There are women on GSU’s campus who have been mentally and physically abused by the ones they thought they could trust. I, Ebony T. Myers, am one of them.
I fell deeply in love with a guy who presents himself in a respectable way, and who seems like everyone’s ‘dream’ guy. He blends in with the students, yet stands out because he is different from most guys.
In the beginning everything was great. We loved being around each other, and helping each other out. I was in love because I never found someone who I thought understood everything about me. We talked about each other to our friends and family, I thought I found the ‘one’. Then about two months into the relationship he showed that he has an anger problem. At first I was shocked because what he was getting mad about was so minor. I ignored it because he promised that he would never intentionally hurt me, and will always love me no matter what.

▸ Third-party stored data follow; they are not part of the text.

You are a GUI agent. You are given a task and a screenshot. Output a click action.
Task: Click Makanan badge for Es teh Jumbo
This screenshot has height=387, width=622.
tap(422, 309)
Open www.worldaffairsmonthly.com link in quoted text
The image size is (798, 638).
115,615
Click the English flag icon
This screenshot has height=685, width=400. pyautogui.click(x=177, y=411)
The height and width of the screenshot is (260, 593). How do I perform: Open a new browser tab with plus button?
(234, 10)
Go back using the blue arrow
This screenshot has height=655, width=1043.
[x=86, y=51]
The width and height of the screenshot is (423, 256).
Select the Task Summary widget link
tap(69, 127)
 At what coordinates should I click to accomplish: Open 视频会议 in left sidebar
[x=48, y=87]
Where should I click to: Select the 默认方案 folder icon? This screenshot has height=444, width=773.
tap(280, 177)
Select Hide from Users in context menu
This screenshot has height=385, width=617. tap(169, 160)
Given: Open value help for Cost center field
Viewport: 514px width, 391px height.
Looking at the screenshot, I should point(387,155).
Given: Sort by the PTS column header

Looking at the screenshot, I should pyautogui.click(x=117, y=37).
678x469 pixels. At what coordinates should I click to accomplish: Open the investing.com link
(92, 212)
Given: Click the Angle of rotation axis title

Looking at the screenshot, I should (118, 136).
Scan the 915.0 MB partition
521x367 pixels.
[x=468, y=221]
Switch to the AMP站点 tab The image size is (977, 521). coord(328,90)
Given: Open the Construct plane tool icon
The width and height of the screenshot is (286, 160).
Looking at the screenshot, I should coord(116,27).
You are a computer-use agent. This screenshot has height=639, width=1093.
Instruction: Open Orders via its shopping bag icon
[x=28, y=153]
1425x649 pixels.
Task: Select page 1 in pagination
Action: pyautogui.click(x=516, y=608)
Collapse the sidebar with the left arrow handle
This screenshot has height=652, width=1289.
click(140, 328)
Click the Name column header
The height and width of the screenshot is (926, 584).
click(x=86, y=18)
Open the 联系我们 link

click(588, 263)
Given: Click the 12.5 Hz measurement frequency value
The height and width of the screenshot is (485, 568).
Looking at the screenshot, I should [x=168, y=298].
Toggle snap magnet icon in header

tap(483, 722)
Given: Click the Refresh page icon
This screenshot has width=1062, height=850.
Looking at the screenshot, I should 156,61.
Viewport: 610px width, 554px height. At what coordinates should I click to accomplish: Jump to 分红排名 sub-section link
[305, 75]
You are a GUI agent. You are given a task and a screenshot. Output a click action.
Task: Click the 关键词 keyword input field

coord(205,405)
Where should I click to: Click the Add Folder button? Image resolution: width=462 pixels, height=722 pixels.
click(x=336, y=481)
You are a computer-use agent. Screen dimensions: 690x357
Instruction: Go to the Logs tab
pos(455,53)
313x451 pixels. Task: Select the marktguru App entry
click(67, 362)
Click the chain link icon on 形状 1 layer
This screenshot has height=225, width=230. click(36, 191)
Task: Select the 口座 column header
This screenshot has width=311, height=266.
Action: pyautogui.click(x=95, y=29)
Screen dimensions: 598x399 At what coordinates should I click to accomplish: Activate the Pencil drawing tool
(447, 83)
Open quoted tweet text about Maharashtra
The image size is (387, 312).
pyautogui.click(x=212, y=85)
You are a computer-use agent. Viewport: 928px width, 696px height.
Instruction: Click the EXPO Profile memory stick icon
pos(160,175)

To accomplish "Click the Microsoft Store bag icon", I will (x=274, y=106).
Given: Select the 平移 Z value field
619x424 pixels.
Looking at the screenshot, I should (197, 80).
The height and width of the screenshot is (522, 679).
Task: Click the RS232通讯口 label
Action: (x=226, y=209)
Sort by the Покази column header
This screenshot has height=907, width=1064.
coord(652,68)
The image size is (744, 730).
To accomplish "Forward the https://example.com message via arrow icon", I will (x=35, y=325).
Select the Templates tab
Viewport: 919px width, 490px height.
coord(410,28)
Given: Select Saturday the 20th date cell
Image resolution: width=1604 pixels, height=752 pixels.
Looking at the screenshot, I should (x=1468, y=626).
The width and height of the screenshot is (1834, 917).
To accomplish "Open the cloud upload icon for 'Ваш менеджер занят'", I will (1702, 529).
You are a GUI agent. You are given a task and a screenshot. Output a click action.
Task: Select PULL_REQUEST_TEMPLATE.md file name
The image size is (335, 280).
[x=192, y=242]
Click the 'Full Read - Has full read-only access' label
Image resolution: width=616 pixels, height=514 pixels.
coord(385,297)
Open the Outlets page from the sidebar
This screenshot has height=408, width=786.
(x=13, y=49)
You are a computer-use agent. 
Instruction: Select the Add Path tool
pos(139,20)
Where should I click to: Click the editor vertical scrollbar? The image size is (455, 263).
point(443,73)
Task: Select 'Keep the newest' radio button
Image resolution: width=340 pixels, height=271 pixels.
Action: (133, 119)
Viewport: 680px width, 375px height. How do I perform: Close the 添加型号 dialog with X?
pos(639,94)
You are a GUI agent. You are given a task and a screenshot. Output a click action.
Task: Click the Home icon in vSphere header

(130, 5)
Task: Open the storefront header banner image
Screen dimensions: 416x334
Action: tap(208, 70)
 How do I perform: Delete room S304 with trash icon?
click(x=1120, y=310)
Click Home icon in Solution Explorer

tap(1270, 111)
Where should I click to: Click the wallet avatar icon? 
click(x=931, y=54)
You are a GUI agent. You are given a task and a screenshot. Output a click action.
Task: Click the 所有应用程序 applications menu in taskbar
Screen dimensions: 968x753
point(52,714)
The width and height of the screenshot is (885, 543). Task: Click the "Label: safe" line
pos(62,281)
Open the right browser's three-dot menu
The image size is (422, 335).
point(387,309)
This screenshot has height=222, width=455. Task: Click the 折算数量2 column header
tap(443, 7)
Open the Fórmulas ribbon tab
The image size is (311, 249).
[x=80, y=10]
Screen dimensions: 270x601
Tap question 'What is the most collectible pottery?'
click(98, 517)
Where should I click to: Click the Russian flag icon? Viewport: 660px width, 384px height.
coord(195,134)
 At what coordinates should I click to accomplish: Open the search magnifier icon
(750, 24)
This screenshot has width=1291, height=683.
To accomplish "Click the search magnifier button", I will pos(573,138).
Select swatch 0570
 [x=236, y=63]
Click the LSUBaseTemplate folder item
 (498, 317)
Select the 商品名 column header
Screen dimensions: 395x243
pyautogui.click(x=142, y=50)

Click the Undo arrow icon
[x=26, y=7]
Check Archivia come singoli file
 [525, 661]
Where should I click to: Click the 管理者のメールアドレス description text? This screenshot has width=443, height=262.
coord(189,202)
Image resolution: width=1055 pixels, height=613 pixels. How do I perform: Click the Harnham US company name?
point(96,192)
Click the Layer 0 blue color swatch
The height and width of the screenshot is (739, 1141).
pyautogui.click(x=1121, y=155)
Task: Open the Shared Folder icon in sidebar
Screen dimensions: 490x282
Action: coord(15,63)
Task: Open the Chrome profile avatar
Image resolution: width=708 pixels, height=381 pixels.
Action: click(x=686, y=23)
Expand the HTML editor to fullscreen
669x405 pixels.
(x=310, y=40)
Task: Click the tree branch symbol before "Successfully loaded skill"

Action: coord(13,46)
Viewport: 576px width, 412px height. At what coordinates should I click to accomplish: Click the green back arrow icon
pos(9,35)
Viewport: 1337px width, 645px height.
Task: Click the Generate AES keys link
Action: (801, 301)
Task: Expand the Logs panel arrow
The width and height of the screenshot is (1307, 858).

Then as months went on his temper showed more frequently. We would get into arguments outside of freshmen village or inside my dorm. He would mentally abuse me and belittle me to the fact that I needed him around because he was the first and only guy I in whom I talked to seriously while in college. People told me that I should get away because he is dangerous, but I naively ignored it.
I held my head up every day and acted like nothing was wrong. I had to hold myself together because so many people look up to me, and showing my constant pain would have just been too much for me at the time. I always told myself, yes he talked down on me, but he have never laid a hand on me even though he threatened to do so a couple of times.
Sunday, he put his hands on me. He first threatened to mess my life up if anything gets out, then he twisted my arm and choked me. While he was doing it, I was in shock because my thought was ‘is this really happening?’ He then came to my room with a pathetic look on his face trying to apologize for his behavior, but deep down inside I only think he did because it was outside, people did see him, and that he wants this whole incident to be swept under the rug; he has no remorse.
I never could have phantom this ever happening because I want to believe the love that we had was real, but at this point it cannot be overlooked. There are many women at this university that have been victims of an abusive relationship, whether mentally or physically, who have not had the courage to stand up.
This article is for everyone that has ever been in that predicament because it is not right.
I will be taking action legally, and I WILL NOT be quiet about this matter because things need to change. We are beautiful, strong, intelligent women who deserve to be treated better. The people who know me closely know my situation and know who the person I’m speaking about.
Nothing will get resolved unless we speak out. If you are currently in an abusive relationship there are people like myself who can help you get out. No man should ever lay their hands on a female no matter what the situation is. Please spread my story because this is my testimony, and I will no longer stand alone hurting under this circumstance.
Ebony Myers is a sophomore mass communication major from Shreveport.